(Exercise objective)
In the records below, how many lines hold the word "Viewport"? Give only the number.

-.-.-

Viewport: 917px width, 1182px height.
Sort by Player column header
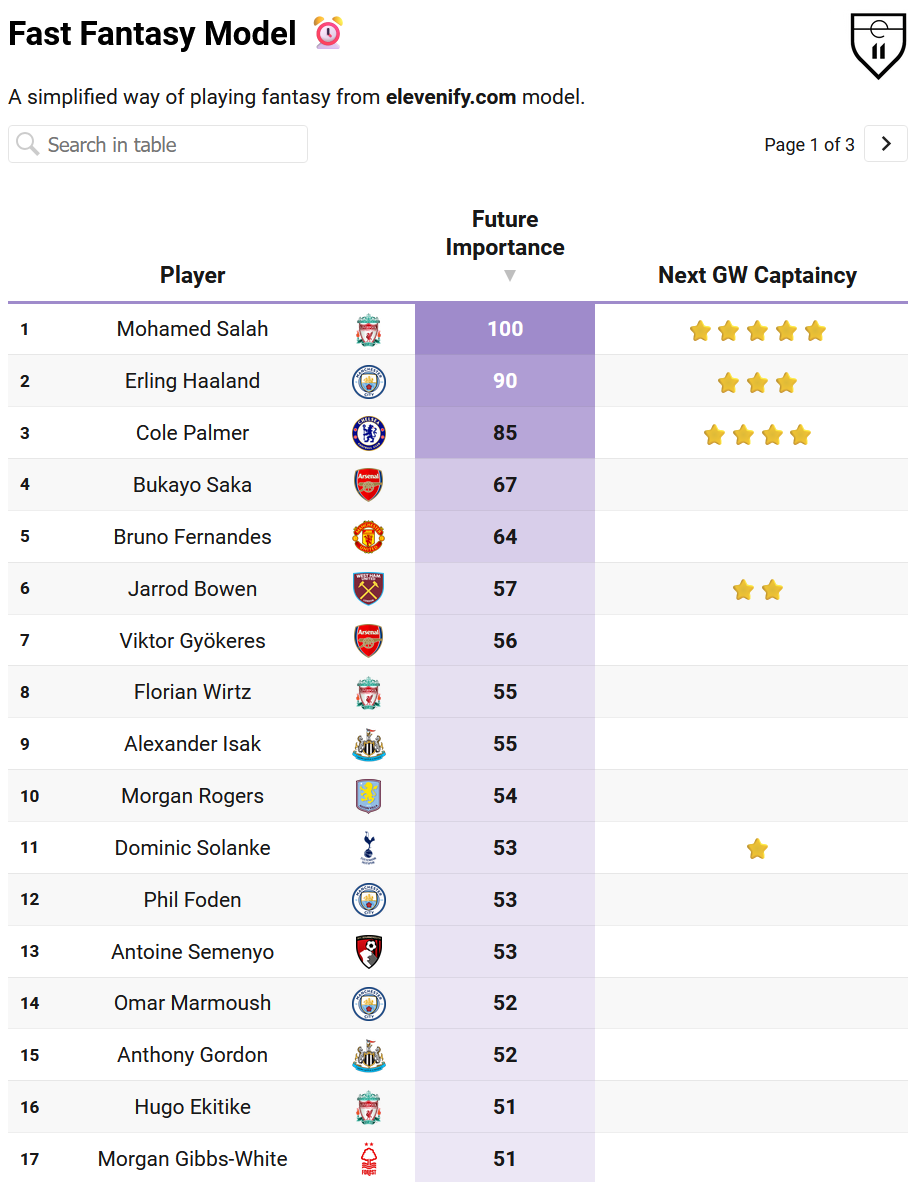pyautogui.click(x=193, y=275)
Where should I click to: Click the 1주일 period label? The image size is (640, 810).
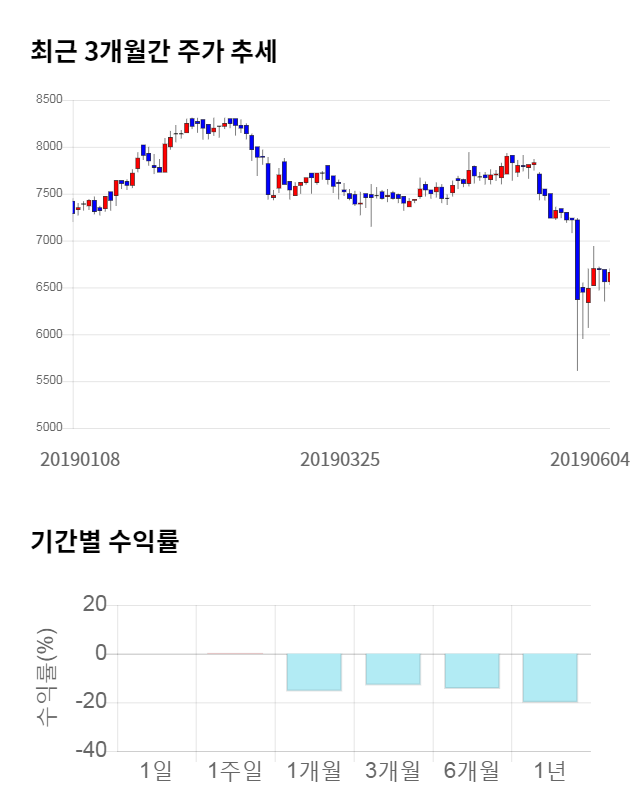(235, 770)
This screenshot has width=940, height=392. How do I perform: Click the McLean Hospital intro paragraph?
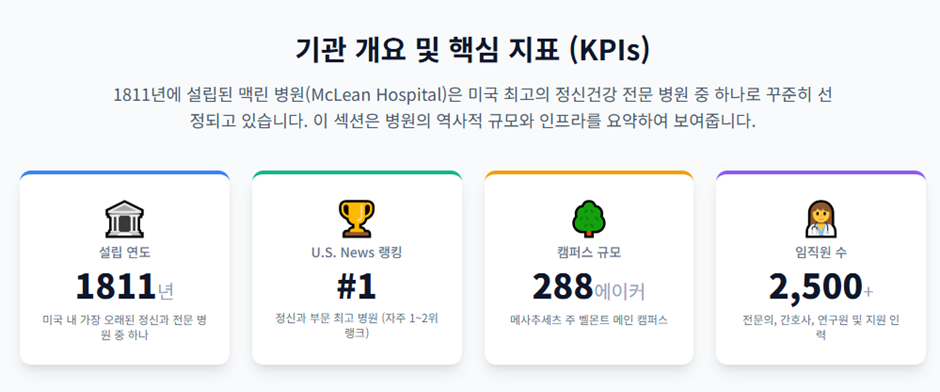(472, 108)
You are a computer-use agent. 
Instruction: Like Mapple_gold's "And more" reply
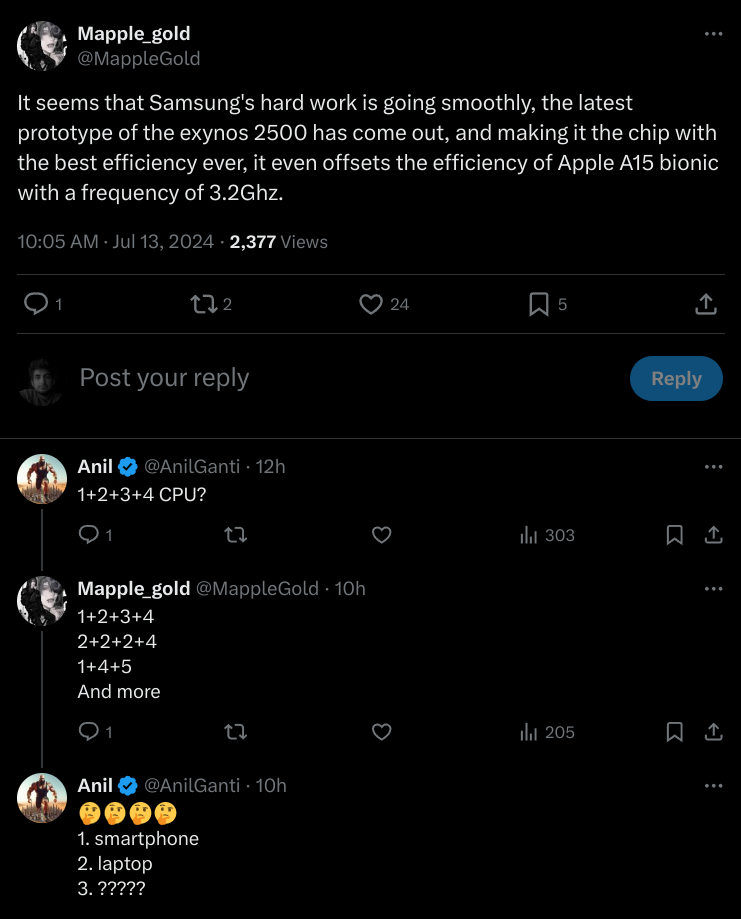381,732
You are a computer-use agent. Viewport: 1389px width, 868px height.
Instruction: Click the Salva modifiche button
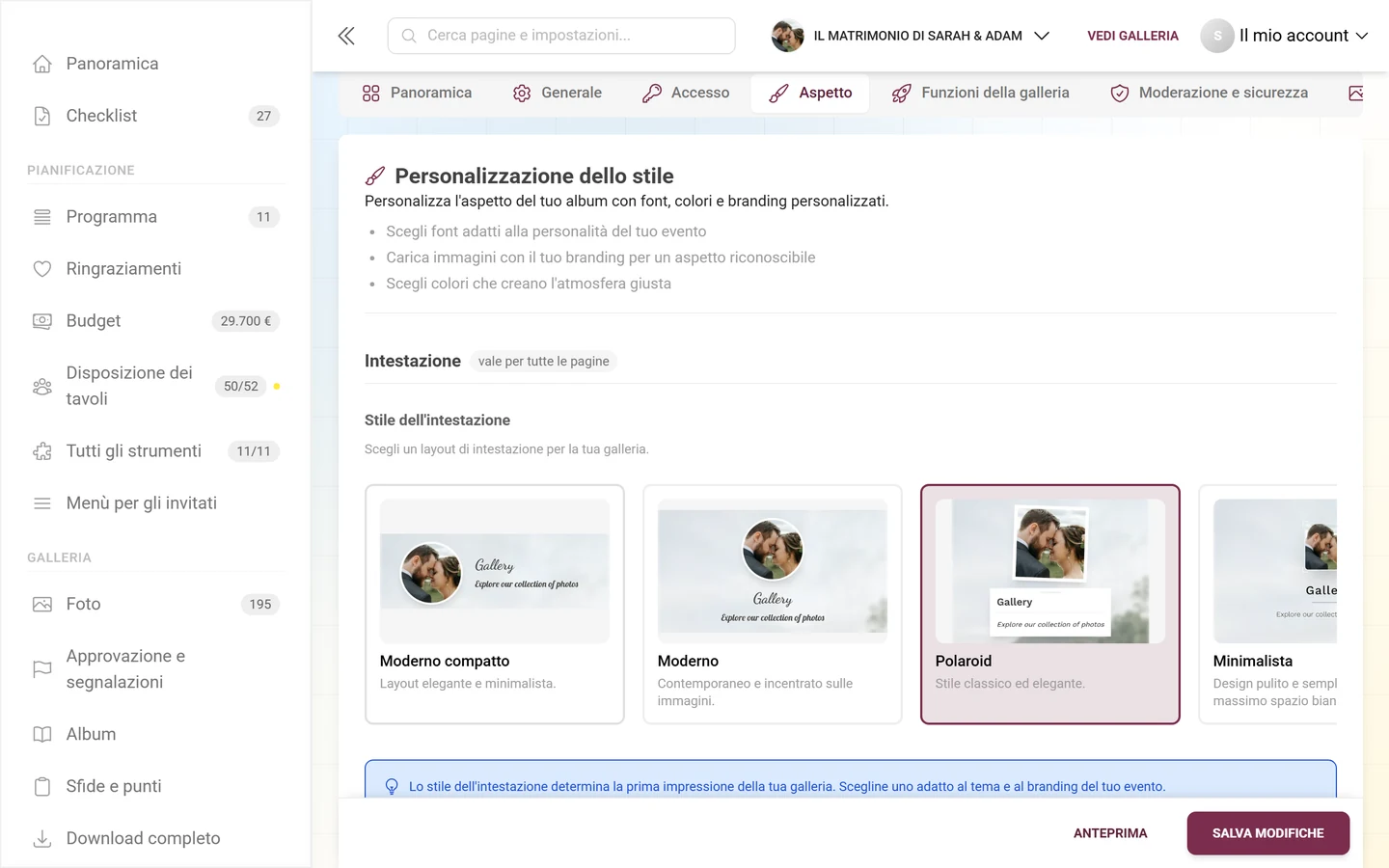tap(1268, 833)
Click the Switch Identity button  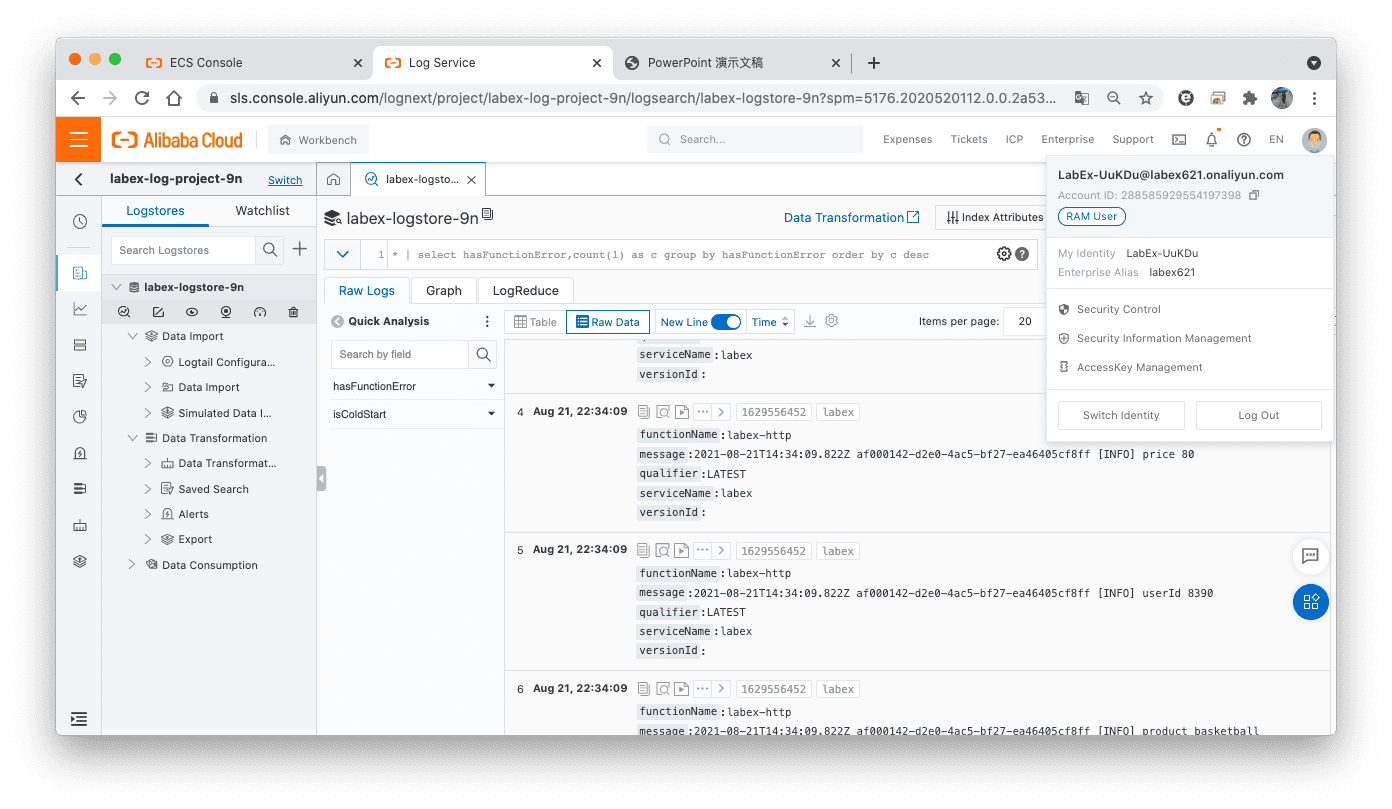click(1120, 415)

-.-.-

(Answer to this problem)
2